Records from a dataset
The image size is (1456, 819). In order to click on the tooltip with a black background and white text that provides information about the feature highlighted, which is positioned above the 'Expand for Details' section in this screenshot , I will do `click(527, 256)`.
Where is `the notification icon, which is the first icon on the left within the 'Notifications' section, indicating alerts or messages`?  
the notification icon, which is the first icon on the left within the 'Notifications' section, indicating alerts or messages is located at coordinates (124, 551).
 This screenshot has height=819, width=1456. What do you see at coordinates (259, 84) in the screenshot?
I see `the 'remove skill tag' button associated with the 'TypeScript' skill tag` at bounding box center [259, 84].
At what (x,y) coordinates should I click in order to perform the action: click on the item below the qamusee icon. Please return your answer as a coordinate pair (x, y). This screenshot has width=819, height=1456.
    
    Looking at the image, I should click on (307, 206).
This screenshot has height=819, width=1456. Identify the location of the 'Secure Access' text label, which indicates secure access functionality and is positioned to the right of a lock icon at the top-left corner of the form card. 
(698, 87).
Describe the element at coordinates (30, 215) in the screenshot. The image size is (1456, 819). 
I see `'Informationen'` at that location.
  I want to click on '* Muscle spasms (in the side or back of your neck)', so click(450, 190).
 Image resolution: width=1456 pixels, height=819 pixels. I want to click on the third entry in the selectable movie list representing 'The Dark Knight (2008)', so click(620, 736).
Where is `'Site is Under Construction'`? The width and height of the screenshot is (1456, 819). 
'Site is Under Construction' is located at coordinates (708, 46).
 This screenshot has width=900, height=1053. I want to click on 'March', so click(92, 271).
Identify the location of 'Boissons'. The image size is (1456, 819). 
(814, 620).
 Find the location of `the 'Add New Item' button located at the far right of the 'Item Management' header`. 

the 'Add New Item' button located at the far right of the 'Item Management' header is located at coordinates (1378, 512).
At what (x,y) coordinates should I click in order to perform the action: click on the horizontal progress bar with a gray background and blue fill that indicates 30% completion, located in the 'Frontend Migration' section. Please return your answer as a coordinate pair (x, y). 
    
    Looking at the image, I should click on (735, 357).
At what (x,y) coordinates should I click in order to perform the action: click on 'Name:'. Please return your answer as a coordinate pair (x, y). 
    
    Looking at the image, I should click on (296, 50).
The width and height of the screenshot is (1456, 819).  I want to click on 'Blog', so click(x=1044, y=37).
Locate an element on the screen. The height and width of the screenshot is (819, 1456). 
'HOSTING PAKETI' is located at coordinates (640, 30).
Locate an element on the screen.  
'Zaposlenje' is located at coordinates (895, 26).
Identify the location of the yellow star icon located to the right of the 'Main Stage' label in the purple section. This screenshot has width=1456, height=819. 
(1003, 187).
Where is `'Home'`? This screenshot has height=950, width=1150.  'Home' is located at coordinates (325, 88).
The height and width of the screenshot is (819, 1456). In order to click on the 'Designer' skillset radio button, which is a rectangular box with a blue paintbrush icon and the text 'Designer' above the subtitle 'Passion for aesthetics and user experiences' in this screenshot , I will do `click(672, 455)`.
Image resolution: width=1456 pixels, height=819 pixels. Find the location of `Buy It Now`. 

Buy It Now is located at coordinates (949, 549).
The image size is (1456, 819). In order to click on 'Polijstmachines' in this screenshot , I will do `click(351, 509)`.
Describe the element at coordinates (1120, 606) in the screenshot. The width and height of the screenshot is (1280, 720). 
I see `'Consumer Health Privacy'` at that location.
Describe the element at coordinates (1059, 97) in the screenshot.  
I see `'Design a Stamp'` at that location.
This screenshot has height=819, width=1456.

- _Stated exercise_
Pull out each line of the records above that contains the word "which". The match is case-sensitive.

- _Solution_
The image size is (1456, 819). In order to click on the tooltip with a black background and white text that provides information about the feature highlighted, which is positioned above the 'Expand for Details' section in this screenshot , I will do `click(527, 256)`.
Where is `the notification icon, which is the first icon on the left within the 'Notifications' section, indicating alerts or messages`?  
the notification icon, which is the first icon on the left within the 'Notifications' section, indicating alerts or messages is located at coordinates (124, 551).
This screenshot has height=819, width=1456. Identify the location of the 'Secure Access' text label, which indicates secure access functionality and is positioned to the right of a lock icon at the top-left corner of the form card. 
The height and width of the screenshot is (819, 1456). In order to click on the 'Designer' skillset radio button, which is a rectangular box with a blue paintbrush icon and the text 'Designer' above the subtitle 'Passion for aesthetics and user experiences' in this screenshot , I will do `click(672, 455)`.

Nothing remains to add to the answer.